Faculty of Arts - USA, Boston
|Datum:||20 april 2020|
|Auteur:||Theodore (Teddy) Delwiche|
It is my firm conviction that the best research trips are also the most humbling. One, of course, prepares an itinerary, a manageable list of certain manuscripts in far-away archives that seem, at least according to the uneven information provided on catalog records, to provide a path forward for new research. But inevitably, the illusion of order quickly dissipates upon entry into the archive, where a mare magnum of unexpected sources demands of the researcher that he confront just how much material has remained outside of his mental – and physical – grasp.
Indeed, my summer of archival research in Boston, generously funded by a GUF award, proved to be just such an experience. Within a period of a few months, I was able to appreciate just how much remains to be explored, to be discovered and digested in the form of scholarly examination. My topic, practices of student-notetaking in colonial New England, proved to be an incredibly fruitful one for archival investigation. Though narratives of colonial curricula present education as rote drudgery, with students the passive – and unwitting – recipients of esoterica, I argue that when we begin to examine the individual practices of student notetakers, we start to witness their creativity and agency in their education, that then as now, robust practices of extracurricular reading and learning permeated student life. A patient foray through the smudged pages of teenage students highlights more than one might expect.

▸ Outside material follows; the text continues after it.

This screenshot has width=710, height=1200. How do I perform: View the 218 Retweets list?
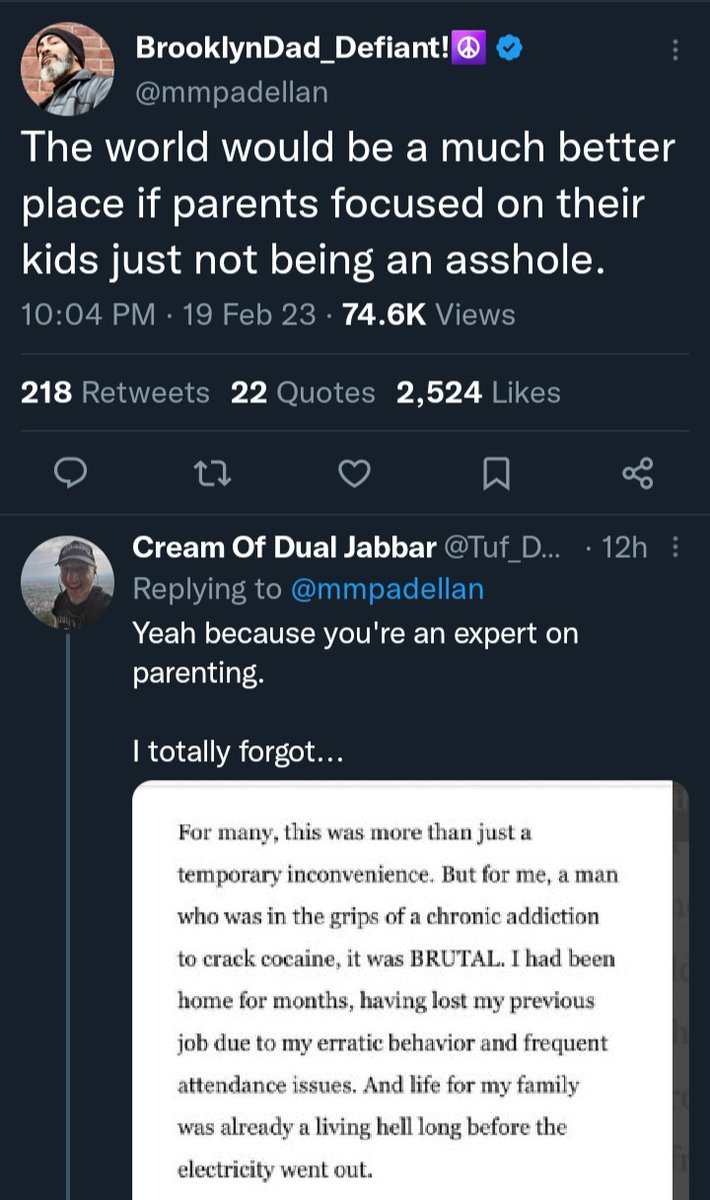tap(115, 393)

Beyond the practices of stated curricula, students loaned various books to one another and kept detailed tabs; they learned systems of shorthand notetaking to capture more fully the words of their ministers; they indexed and systematized those cryptic notes by subject, speaker, and date for subsequent use even into adult life; they indulged interests in Romantic poetry; they took notes on alchemy; they common-placed and kept quotations from authors far and wide.
My summer in the archives has jumpstarted what I hope to be a rich research master’s thesis that seeks to refocus the history of the book, of reading, and of education directly on student practices. By examining the print and manuscript culture of early New England education, we can both understand and appreciate the colonial college as a place of experimentation and knowledge creation, where students could individually develop and exercise complex methods of reading and notetaking. Far from just rote-memorizing, an education in the early colonial period, above all else, asked – nay - demanded of students that they become masters of the manuscript. This skill would come in incredibly handy in adult life when some of the most pressing political and religious controversies of the times were intentionally mediated not in print, but via the manuscript. Thus, the content of the colonial education might have faded in one’s memory over time, but the practice of notetaking remained stable and as important as ever into adult life.

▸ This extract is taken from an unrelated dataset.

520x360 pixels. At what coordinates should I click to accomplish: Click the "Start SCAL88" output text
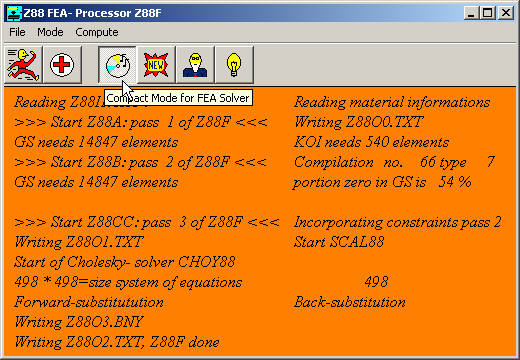tap(339, 242)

In the coming months, I look forward to the opportunity to present the findings of my research at an international conference, as well as to prepare the finalized version of my research master’s thesis. I further hope that in the short term this research can be incorporated into an article or two on the topic, and, on the longer term, into an eventual doctoral dissertation that will examine the intellectual practices of early New England students more broadly. To put it simply: much work remains ahead of me. I am both grateful for and energized by the opportunity to spend the requisite time close to my sources. Perhaps fittingly, the GUF award for excellent master’s students has helped enable research on the practices and roles of students historically!